● Assigned task: From the items below, write out the stretch from the line containing "coordinates (297, 178)." through the line containing "x-tick-label: -1400000 is" without changing a character, and nothing else.

======== Data in this exercise

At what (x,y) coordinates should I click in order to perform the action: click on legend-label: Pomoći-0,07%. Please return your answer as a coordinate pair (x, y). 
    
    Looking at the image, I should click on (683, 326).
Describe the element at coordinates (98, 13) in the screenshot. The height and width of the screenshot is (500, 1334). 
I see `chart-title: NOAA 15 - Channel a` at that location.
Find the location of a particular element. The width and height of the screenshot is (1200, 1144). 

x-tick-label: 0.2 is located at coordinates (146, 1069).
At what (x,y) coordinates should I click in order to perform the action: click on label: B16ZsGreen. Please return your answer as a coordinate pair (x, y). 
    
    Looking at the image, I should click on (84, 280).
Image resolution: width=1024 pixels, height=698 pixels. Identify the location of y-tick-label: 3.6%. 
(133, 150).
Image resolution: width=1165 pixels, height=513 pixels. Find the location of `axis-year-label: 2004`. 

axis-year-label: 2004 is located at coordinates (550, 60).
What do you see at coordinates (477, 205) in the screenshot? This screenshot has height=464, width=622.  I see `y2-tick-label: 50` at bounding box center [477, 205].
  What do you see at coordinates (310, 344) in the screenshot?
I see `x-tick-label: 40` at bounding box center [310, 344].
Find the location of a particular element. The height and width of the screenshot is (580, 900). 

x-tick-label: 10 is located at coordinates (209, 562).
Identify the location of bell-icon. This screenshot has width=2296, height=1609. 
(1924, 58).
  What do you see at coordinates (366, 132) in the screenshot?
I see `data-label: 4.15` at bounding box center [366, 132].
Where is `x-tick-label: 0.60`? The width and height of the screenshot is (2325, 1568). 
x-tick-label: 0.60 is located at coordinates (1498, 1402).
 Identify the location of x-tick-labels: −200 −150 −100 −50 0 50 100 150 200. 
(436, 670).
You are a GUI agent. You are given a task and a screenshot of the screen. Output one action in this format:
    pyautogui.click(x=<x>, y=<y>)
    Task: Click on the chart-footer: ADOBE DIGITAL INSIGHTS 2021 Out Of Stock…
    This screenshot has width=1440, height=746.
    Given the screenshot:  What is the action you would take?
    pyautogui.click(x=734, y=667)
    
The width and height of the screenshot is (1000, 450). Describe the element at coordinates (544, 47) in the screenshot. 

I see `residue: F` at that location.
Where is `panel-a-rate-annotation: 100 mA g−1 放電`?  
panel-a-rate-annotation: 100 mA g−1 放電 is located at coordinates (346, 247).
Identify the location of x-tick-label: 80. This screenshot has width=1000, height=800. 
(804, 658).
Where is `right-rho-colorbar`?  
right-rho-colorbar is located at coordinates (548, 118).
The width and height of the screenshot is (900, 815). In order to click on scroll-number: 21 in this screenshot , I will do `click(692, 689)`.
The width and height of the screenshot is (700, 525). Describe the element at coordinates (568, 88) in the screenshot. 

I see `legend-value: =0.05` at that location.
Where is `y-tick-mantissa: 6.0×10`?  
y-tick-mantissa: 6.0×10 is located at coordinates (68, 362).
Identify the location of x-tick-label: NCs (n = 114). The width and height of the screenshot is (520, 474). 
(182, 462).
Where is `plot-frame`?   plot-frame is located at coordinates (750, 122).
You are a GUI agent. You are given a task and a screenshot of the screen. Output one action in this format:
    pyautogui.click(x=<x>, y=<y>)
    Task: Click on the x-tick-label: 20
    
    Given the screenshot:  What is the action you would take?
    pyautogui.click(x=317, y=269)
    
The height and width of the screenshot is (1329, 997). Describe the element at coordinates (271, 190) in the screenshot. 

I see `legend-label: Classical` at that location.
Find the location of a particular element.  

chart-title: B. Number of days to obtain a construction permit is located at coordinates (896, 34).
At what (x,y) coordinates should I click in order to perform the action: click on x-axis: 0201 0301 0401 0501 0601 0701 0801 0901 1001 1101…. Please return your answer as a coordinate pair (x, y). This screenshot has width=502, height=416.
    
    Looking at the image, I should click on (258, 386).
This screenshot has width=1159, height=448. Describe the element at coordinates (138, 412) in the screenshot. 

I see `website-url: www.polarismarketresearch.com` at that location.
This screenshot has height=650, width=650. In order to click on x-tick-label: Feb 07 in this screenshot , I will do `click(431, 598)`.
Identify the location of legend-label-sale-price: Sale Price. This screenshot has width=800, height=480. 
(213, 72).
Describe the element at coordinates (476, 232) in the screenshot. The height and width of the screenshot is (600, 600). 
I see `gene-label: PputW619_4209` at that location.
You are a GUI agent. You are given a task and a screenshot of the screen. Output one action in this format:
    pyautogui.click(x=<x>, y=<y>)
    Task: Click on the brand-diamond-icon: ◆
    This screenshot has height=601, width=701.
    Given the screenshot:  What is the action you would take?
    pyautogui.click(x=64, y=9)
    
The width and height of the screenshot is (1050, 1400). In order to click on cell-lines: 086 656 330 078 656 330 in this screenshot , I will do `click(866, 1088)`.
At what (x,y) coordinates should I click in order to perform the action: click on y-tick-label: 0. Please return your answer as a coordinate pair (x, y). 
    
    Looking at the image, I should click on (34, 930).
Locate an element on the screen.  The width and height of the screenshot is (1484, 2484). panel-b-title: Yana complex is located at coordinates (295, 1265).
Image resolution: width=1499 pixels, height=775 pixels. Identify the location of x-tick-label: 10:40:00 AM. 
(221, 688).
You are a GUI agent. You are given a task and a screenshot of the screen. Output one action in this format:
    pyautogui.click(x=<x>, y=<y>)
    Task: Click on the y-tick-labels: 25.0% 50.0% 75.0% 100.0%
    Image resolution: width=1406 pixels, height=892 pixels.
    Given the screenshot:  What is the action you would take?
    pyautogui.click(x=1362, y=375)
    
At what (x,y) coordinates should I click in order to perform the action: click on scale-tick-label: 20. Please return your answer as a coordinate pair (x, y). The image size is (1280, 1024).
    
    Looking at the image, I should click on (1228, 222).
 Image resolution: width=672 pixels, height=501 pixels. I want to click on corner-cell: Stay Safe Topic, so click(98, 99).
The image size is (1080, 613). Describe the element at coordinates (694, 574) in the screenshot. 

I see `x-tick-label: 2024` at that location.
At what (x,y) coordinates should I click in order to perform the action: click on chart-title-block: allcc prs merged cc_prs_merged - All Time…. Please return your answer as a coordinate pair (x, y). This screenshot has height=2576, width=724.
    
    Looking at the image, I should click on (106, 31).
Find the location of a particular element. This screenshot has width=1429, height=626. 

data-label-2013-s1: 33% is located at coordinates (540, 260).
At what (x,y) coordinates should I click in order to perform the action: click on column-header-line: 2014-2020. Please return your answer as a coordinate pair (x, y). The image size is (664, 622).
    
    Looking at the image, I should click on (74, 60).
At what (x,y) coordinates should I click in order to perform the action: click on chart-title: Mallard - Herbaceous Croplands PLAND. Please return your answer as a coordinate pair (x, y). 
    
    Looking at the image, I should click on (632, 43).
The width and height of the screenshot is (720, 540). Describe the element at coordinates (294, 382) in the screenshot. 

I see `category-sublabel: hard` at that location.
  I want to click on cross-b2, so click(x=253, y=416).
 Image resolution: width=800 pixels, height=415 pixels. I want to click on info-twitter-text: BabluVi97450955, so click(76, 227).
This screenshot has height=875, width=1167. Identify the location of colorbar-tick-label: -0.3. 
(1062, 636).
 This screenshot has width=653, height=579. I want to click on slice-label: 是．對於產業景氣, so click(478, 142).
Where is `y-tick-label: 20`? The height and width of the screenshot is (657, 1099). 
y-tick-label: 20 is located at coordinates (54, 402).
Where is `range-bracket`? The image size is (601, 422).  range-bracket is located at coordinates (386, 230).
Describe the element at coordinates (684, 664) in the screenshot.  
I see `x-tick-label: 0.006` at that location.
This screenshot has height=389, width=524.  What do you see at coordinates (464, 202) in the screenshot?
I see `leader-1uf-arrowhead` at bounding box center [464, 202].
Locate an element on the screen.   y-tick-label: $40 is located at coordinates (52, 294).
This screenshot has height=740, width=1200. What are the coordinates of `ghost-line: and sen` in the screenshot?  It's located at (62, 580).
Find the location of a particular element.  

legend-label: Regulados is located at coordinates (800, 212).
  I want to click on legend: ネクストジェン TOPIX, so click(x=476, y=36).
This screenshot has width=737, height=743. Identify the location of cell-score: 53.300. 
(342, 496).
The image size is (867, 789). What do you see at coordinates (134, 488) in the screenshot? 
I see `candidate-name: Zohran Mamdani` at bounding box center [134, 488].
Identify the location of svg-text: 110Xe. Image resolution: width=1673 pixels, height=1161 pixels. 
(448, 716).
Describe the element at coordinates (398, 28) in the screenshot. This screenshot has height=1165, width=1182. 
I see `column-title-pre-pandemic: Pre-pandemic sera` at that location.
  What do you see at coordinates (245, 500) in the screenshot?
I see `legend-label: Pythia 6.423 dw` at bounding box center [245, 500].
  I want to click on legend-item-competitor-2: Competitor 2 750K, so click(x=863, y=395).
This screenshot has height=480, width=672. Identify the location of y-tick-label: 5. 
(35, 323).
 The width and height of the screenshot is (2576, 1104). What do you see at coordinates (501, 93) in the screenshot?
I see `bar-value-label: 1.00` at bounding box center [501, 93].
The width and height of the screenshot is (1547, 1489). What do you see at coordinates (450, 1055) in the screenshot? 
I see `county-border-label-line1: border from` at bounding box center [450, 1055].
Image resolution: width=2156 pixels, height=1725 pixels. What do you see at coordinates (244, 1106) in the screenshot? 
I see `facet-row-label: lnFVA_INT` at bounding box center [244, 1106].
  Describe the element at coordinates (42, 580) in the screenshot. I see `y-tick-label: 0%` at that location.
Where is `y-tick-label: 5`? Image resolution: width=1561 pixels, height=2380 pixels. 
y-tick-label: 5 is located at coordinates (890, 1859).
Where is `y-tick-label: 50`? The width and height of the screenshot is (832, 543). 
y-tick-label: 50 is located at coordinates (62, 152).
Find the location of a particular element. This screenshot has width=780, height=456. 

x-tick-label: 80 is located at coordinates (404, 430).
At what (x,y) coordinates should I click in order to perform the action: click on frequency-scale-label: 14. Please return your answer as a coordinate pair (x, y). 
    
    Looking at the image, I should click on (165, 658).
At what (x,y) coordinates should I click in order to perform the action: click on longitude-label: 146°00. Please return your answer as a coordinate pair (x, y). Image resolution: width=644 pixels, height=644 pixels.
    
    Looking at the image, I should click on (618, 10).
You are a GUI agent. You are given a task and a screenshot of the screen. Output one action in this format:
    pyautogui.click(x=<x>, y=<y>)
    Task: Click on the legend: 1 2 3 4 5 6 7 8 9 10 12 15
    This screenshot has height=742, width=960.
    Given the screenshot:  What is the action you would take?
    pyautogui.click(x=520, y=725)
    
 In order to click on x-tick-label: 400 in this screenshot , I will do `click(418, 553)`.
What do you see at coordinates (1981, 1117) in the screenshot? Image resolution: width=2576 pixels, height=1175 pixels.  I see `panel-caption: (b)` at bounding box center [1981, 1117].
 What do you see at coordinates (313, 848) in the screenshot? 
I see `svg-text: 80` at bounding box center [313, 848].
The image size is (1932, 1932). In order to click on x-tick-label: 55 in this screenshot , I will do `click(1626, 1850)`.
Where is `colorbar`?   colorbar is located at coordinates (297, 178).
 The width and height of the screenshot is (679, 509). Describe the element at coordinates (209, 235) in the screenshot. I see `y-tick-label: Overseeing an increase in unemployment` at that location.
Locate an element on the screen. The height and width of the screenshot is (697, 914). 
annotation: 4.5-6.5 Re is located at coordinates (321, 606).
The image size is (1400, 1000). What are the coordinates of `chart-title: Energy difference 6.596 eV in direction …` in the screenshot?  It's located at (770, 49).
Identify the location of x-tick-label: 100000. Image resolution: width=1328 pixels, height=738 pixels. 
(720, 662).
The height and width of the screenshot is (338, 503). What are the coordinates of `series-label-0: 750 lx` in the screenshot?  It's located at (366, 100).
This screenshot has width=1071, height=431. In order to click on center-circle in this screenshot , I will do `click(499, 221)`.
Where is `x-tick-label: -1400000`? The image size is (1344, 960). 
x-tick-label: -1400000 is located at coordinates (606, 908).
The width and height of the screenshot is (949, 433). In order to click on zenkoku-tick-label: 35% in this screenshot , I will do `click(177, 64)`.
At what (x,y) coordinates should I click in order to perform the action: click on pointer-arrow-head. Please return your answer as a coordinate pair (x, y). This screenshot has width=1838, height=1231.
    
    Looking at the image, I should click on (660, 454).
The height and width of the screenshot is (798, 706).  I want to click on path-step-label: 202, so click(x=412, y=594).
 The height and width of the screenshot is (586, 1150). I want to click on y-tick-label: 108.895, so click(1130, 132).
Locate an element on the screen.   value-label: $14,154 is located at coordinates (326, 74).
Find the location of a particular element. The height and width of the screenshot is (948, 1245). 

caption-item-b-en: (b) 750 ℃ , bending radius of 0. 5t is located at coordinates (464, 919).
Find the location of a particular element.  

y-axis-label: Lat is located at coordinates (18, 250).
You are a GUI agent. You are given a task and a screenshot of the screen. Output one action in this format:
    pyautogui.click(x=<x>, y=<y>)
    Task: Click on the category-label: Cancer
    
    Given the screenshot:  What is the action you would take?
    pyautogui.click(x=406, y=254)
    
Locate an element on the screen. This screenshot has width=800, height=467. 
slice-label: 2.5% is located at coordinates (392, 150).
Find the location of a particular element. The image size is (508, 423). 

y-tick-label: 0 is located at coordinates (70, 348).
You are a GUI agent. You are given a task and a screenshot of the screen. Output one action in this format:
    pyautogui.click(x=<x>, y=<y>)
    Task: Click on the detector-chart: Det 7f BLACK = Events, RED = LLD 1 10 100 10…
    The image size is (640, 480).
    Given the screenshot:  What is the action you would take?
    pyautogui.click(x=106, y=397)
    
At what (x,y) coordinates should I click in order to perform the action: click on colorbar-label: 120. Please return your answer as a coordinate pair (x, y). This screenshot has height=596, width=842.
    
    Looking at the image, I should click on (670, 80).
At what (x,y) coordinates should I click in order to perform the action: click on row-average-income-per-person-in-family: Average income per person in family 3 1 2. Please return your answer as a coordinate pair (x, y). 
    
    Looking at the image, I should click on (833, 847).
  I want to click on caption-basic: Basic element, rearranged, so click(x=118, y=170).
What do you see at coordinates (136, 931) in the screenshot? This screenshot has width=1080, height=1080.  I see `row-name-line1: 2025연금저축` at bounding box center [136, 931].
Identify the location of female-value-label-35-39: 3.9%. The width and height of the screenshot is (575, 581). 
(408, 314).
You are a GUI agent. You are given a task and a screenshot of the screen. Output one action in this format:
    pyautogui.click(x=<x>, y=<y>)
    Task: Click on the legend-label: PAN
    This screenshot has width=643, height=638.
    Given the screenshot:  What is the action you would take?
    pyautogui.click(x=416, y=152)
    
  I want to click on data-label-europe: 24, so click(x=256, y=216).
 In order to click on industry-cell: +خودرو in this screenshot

================

● Solution:
Where is `colorbar`?   colorbar is located at coordinates (297, 178).
 The width and height of the screenshot is (679, 509). Describe the element at coordinates (209, 235) in the screenshot. I see `y-tick-label: Overseeing an increase in unemployment` at that location.
Locate an element on the screen. The height and width of the screenshot is (697, 914). 
annotation: 4.5-6.5 Re is located at coordinates (321, 606).
The image size is (1400, 1000). What are the coordinates of `chart-title: Energy difference 6.596 eV in direction …` in the screenshot?  It's located at (770, 49).
Identify the location of x-tick-label: 100000. Image resolution: width=1328 pixels, height=738 pixels. 
(720, 662).
The height and width of the screenshot is (338, 503). What are the coordinates of `series-label-0: 750 lx` in the screenshot?  It's located at (366, 100).
This screenshot has width=1071, height=431. In order to click on center-circle in this screenshot , I will do `click(499, 221)`.
Where is `x-tick-label: -1400000`? The image size is (1344, 960). 
x-tick-label: -1400000 is located at coordinates (606, 908).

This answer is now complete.